→ Work instructions:
Report every line in the data below that contains the string "height". Case counts.

→ Material to process:

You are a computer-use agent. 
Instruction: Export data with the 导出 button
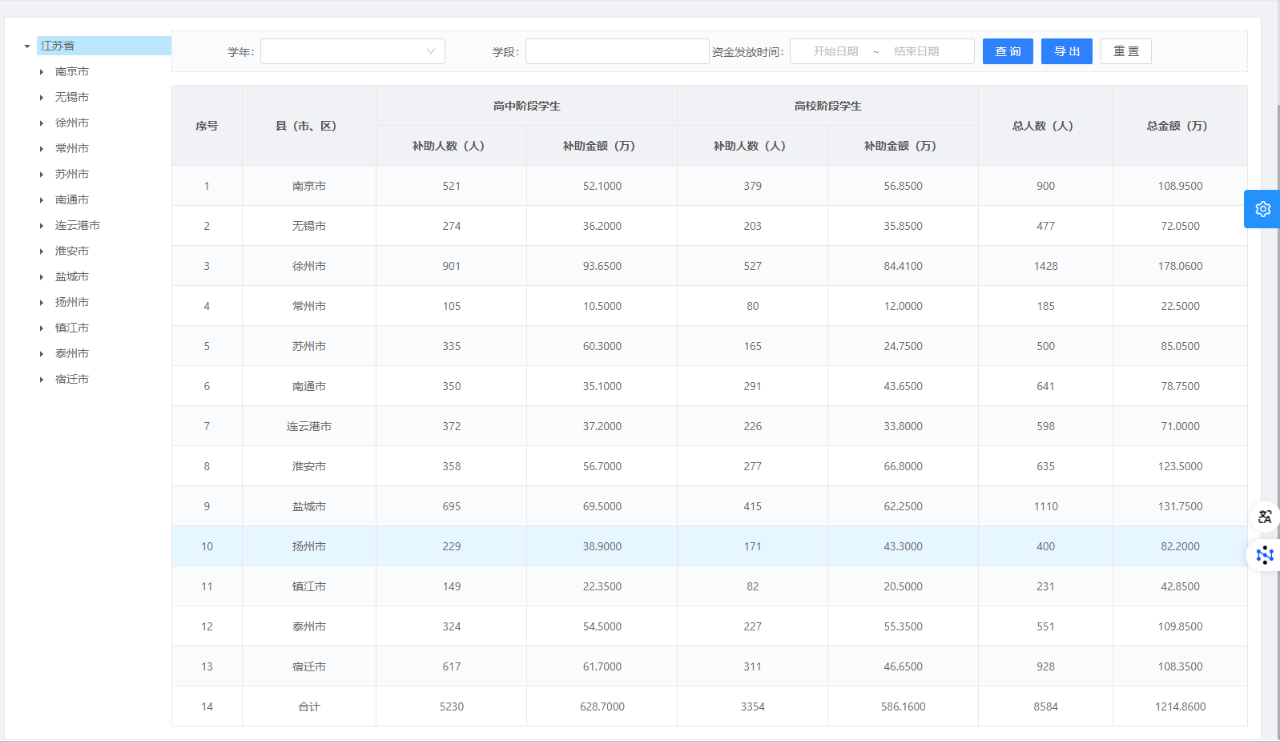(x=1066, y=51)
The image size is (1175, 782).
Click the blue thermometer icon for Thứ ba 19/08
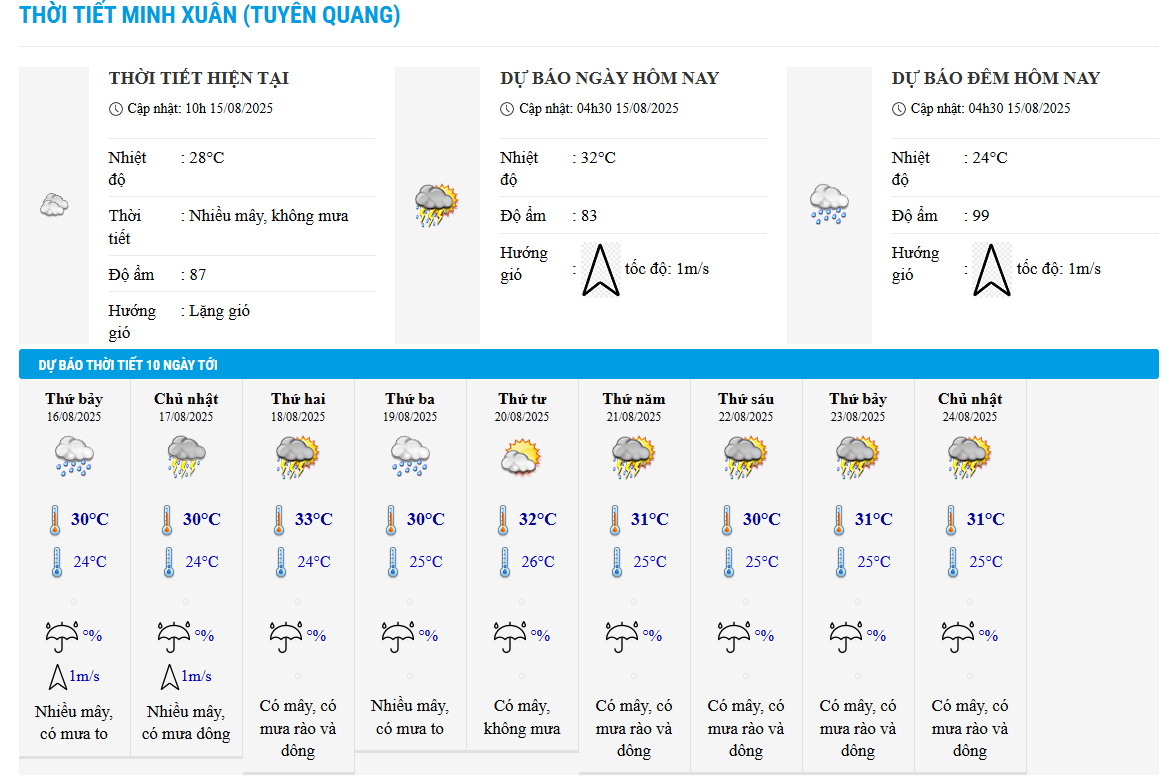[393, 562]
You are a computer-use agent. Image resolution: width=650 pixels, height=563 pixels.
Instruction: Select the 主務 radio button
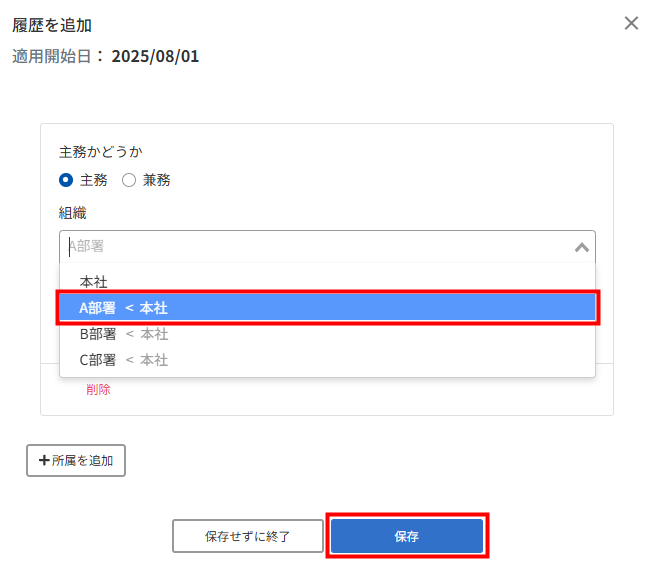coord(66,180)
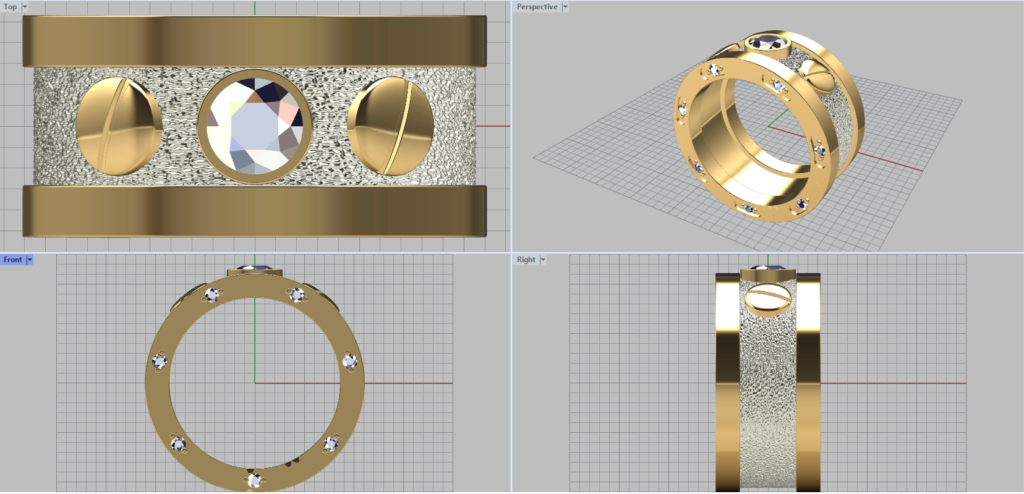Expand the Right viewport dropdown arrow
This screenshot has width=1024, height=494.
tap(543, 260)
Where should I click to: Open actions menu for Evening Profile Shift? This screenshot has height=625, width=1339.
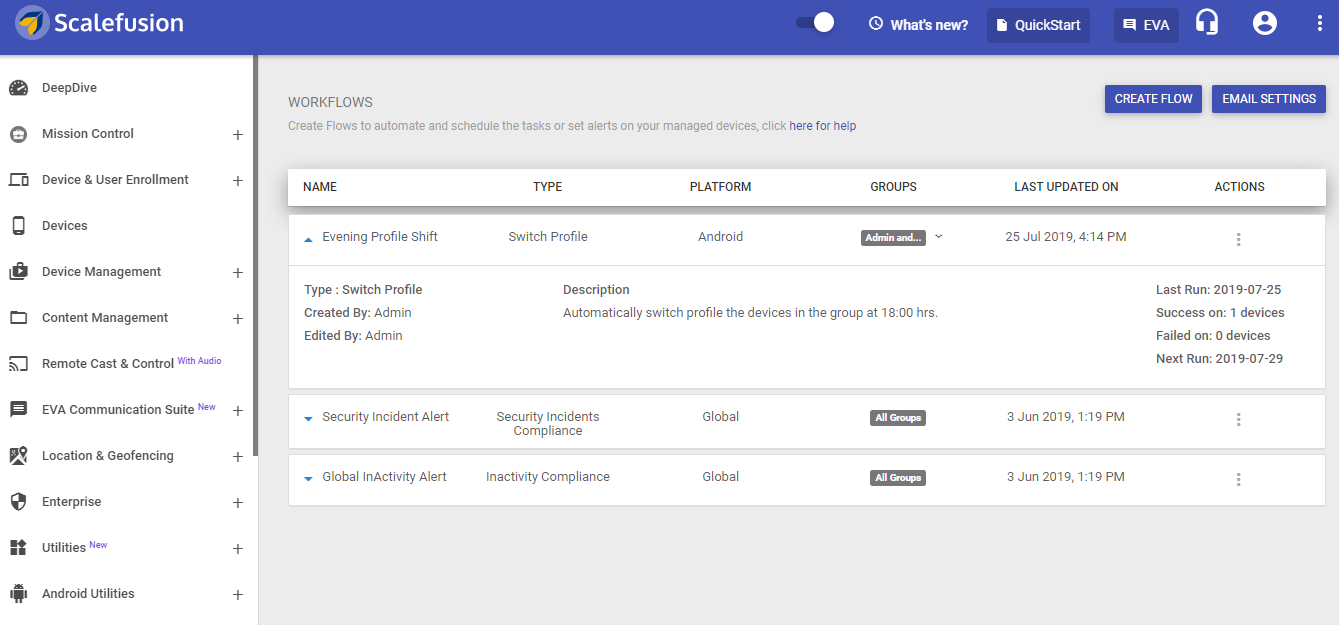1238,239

→ Written reply:
You are a computer-use agent. Image resolution: width=650 pixels, height=563 pixels.
This screenshot has width=1024, height=494.
Where should I click to: Open actions menu for Evening Profile Shift? This screenshot has height=625, width=1339.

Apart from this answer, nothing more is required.